EXERCISE: Repeat all of the material exactly, with no line missing.
____________
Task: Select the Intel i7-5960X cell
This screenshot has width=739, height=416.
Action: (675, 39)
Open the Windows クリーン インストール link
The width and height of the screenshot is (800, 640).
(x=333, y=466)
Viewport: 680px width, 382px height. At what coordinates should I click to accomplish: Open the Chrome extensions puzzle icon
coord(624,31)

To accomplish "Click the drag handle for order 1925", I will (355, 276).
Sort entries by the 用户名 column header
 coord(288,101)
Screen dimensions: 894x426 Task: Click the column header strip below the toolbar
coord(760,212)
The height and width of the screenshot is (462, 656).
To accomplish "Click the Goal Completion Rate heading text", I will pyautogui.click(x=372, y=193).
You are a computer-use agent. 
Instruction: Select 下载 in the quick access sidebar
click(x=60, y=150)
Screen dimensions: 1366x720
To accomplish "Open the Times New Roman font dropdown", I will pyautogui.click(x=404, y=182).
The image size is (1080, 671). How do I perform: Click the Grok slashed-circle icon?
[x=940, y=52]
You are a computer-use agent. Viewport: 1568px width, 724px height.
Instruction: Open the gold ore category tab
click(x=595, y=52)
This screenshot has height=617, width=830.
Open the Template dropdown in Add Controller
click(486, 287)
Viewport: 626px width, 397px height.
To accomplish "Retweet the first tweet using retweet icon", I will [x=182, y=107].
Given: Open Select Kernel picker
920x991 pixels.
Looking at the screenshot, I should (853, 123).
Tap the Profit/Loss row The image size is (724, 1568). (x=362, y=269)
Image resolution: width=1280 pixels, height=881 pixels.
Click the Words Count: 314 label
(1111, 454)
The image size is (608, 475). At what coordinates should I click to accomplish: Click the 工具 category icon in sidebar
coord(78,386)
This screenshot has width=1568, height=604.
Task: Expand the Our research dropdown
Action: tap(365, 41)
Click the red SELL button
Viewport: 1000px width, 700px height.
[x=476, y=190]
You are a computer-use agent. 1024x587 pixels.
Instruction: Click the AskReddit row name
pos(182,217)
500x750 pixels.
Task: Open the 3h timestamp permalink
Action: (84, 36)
____________
WRITTEN SOLUTION:
Task: Select the Intel i7-5960X cell
This screenshot has width=739, height=416.
Action: (675, 39)
Open the Windows クリーン インストール link
The width and height of the screenshot is (800, 640).
(x=333, y=466)
Viewport: 680px width, 382px height. At what coordinates should I click to accomplish: Open the Chrome extensions puzzle icon
coord(624,31)

To accomplish "Click the drag handle for order 1925", I will (355, 276).
Sort entries by the 用户名 column header
 coord(288,101)
Screen dimensions: 894x426 Task: Click the column header strip below the toolbar
coord(760,212)
The height and width of the screenshot is (462, 656).
To accomplish "Click the Goal Completion Rate heading text", I will pyautogui.click(x=372, y=193).
You are a computer-use agent. 
Instruction: Select 下载 in the quick access sidebar
click(x=60, y=150)
Screen dimensions: 1366x720
To accomplish "Open the Times New Roman font dropdown", I will pyautogui.click(x=404, y=182).
The image size is (1080, 671). How do I perform: Click the Grok slashed-circle icon?
[x=940, y=52]
You are a computer-use agent. Viewport: 1568px width, 724px height.
Instruction: Open the gold ore category tab
click(x=595, y=52)
This screenshot has height=617, width=830.
Open the Template dropdown in Add Controller
click(486, 287)
Viewport: 626px width, 397px height.
To accomplish "Retweet the first tweet using retweet icon", I will [x=182, y=107].
Given: Open Select Kernel picker
920x991 pixels.
Looking at the screenshot, I should (853, 123).
Tap the Profit/Loss row The image size is (724, 1568). (x=362, y=269)
Image resolution: width=1280 pixels, height=881 pixels.
Click the Words Count: 314 label
(1111, 454)
The image size is (608, 475). At what coordinates should I click to accomplish: Click the 工具 category icon in sidebar
coord(78,386)
This screenshot has width=1568, height=604.
Task: Expand the Our research dropdown
Action: tap(365, 41)
Click the red SELL button
Viewport: 1000px width, 700px height.
[x=476, y=190]
You are a computer-use agent. 1024x587 pixels.
Instruction: Click the AskReddit row name
pos(182,217)
500x750 pixels.
Task: Open the 3h timestamp permalink
Action: (84, 36)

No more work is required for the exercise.